Year 5 – Medium Pines – Remember, these are the ones in 5 gallon containers – Their training is much the same as Large Pines. Develop movement in the trunk. Pinch the candles of branches to be used in the final design in June. Choose 2 03 3 shoots and trim back to 1-2” in August. Cut off thickening branches over ¾” in diameter. Cut off any in front. As with large trees let the top grow out- do not pinch the candles or prune these.

Continue annual pinching in June and cutting back in August until the tree is almost the size you want. Cut the top thickening branch off when it is ½ to ¾” thick. Another shoot can be left to go out at the top to continue thickening the trunk.

Wire down branches you will use in the final design wile they are thin. Work buds close to the trunk. About the 3rd year in the 5gallon pot the tree should be about the height you want. Let the candles grow out until early July then pinch them back. Cut off the extra shoots in August to 2 or 3. remove the top thickening branch. Cut off 1/3 of the remaining thickening branches. Cut off all needles older than one year to 1/16”. Leave all of this year’s needles. In fall – mulch and protect from wind for winter as always.
The next spring these trees can be planted in bonsai pots in late April or early May. Use a coarse bonsai mix. The tree will be in it for 4 or 5 years so make sure it is appropriate for the tree. Protect it from the wind. Give it a good soaking using Superthrive and Bioplex. Do not wire now. Pinch the strong candles in late June. Use ½ strength fertilizer once a week. In winter trim back the shoots, trim off the old needles and wire.

Year 5 –Small Pines – These are still in the 10”X5” pots. Training can begin in the winter. Leave on thickening branches for now. Prune back the branches to be used in the final design. Wire and place in a protected area.

Let the tree grow in the spring until early July. Pinch the candles on the branches you will use in the final design – in early July. Leave the thickening branches and top grow. In August prune out growth – leaving 2 shoots per branch. In early winter pull – or trim off the old needles and thin this years needles to five bundles. Cut off the thickening branches. Mulch for winter. In the spring they will be ready for wire and their first bonsai pot.

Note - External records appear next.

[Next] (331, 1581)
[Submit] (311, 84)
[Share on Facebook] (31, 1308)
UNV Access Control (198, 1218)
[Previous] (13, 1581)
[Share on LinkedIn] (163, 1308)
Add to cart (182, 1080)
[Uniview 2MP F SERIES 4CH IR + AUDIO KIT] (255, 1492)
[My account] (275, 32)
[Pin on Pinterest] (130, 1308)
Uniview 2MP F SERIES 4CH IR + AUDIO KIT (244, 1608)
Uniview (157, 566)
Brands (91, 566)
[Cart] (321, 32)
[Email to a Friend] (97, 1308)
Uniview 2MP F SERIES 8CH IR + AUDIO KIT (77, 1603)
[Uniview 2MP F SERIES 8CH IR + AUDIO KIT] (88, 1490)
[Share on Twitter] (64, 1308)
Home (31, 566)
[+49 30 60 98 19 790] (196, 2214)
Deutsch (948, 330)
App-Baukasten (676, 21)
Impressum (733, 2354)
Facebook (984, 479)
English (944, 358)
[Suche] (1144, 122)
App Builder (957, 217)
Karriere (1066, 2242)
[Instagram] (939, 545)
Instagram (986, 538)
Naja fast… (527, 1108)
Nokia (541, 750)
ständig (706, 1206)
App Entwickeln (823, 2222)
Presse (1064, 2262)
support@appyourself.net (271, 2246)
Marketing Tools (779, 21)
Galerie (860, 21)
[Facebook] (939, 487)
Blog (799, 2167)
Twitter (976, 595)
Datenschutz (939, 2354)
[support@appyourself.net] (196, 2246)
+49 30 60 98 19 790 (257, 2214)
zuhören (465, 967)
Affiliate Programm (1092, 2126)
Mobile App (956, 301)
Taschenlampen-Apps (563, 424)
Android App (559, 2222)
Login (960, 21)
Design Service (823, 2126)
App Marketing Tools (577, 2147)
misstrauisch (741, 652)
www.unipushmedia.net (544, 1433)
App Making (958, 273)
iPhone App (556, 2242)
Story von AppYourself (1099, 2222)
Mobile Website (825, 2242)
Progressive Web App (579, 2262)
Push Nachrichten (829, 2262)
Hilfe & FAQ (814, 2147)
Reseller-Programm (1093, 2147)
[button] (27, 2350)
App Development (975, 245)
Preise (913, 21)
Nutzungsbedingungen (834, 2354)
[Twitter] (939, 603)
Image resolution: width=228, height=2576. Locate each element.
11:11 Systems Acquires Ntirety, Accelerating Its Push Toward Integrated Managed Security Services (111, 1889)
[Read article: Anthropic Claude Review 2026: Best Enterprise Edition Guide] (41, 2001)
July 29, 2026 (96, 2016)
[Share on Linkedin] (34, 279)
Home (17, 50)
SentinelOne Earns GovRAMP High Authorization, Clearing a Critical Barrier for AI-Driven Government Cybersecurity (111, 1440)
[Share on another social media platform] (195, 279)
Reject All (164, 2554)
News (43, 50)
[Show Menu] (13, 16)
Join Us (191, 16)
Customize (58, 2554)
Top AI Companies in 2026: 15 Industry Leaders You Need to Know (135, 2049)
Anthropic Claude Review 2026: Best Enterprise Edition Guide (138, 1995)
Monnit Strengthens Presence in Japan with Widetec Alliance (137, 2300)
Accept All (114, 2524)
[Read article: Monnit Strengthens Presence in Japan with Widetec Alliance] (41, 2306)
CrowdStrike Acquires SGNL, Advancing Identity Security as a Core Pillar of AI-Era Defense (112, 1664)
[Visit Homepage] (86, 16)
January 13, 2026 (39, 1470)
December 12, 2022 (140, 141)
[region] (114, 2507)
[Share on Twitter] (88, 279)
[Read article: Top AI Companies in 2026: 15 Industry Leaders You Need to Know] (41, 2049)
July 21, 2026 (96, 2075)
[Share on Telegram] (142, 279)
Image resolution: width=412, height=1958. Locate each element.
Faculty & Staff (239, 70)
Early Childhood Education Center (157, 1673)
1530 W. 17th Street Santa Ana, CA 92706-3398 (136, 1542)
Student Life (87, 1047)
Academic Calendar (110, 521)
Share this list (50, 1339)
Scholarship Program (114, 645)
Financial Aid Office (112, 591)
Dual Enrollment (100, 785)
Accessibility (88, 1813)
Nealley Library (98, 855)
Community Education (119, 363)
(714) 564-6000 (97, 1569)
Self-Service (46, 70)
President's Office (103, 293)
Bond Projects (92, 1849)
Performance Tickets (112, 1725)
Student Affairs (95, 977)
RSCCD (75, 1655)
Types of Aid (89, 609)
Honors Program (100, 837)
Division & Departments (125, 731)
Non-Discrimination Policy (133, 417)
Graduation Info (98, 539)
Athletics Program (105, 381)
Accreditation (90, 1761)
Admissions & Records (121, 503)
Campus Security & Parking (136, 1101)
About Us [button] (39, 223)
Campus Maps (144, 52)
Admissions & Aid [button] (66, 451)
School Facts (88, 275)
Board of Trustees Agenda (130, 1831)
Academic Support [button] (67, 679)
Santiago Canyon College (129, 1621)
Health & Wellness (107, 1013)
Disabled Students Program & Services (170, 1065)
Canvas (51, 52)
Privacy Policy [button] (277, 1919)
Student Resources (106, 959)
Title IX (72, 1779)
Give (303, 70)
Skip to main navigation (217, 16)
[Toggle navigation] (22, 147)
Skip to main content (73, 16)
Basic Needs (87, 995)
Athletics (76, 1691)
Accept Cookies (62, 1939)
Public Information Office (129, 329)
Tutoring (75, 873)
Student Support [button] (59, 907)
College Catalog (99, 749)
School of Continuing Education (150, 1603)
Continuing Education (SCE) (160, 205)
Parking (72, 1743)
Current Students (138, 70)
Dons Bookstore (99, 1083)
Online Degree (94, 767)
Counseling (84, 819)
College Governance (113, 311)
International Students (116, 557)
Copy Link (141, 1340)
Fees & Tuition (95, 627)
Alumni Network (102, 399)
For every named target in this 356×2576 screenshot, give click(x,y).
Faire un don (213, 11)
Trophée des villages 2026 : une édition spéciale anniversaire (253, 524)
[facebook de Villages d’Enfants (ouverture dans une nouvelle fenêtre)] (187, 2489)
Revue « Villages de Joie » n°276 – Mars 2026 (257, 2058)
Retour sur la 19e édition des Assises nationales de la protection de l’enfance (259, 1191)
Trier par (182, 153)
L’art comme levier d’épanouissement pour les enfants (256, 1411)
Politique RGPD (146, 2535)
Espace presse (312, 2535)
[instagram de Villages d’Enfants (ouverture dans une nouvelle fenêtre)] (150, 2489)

Notes: Roots that have grown out of nursery pots during the summer should not be cut off when they are grouped and mulched for winter – they are storing valuable food. Wait until late spring. Trees thicken more on the inside curve – so the bends you put in a trunk appear to straighten out. Pines cannot be rushed – there is no substitute for time. The method described here can also be used for spruce and yew. (White pines do not back bud as well) Do not let the branches get ahead of you.